# what Choke Tube



## Grassflatsfisher (Oct 3, 2007)

Anyone shooting or have a kid shooting a remington 870 or 11-87 20ga with a turkey choke? What choke and load combination is working for you? I would like to be confident out to 40ish yards.


----------



## byrddog (Aug 3, 2009)

We tried the new federal premium with the flight controlled wad in 20 ga and at 35 yards with an IMPROVED choke 27 pellets in the head on the target. At 20yr it blew the wad through the target.Before you shoot it you need to check your choke specs some chokes advise not to shoot these loads through there chokes because of the wad. I know you cant shoot them in Indian Creek tubes. They are about $5 to $6 per shell. All in all very impressed with the loads.


----------



## Grassflatsfisher (Oct 3, 2007)

byrddog, what kind of gun were you shooting it through? Rem, benelli, ???

• _Extracted information_:
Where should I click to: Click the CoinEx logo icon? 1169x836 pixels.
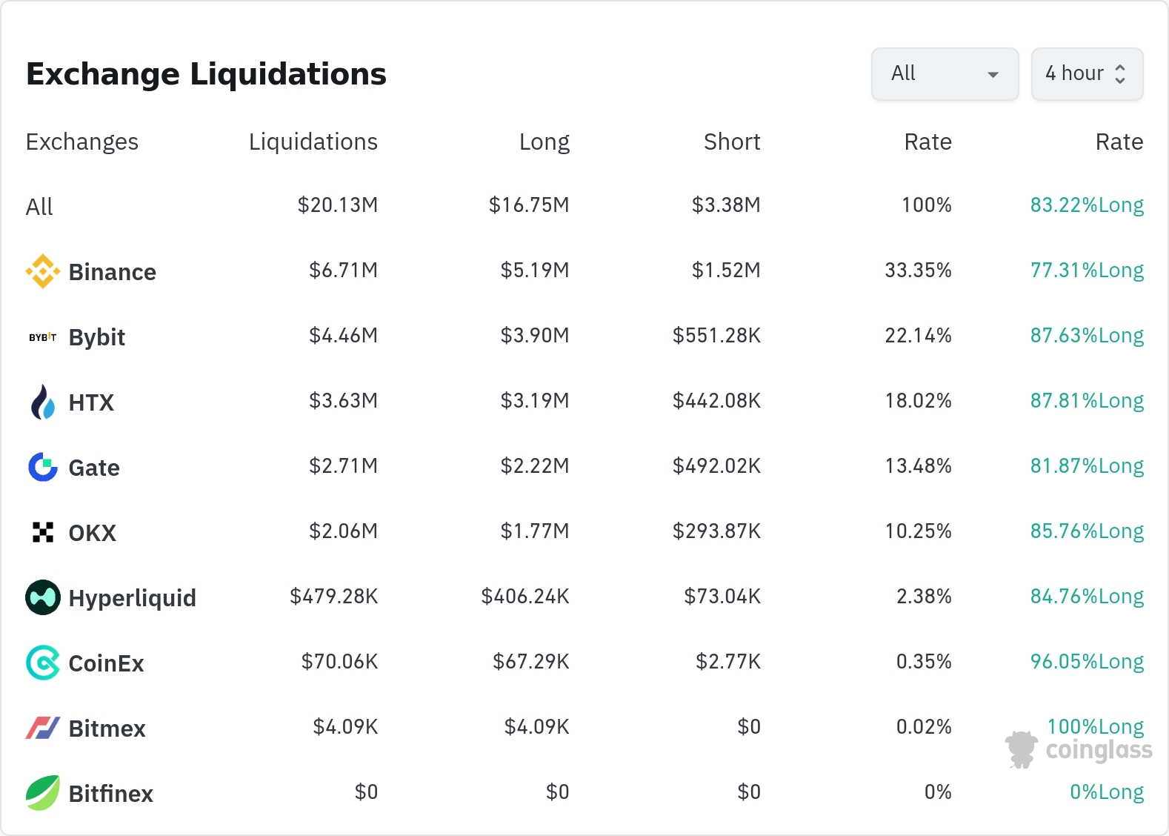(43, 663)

---

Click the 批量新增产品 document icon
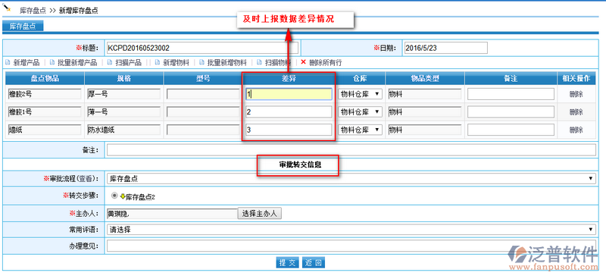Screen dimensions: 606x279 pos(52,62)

• _Instruction A_: Translate this sentence from the choke tube thread into Spanish: "They are about $5 to $6 per shell."
• _Instruction B_: From the choke tube thread, write out the passage that begins at the words "We tried the" and stops after the words "with the loads.".

• _Result A_: Cuestan entre unos 5 y 6 dólares por cartucho.

• _Result B_:
We tried the new federal premium with the flight controlled wad in 20 ga and at 35 yards with an IMPROVED choke 27 pellets in the head on the target. At 20yr it blew the wad through the target.Before you shoot it you need to check your choke specs some chokes advise not to shoot these loads through there chokes because of the wad. I know you cant shoot them in Indian Creek tubes. They are about $5 to $6 per shell. All in all very impressed with the loads.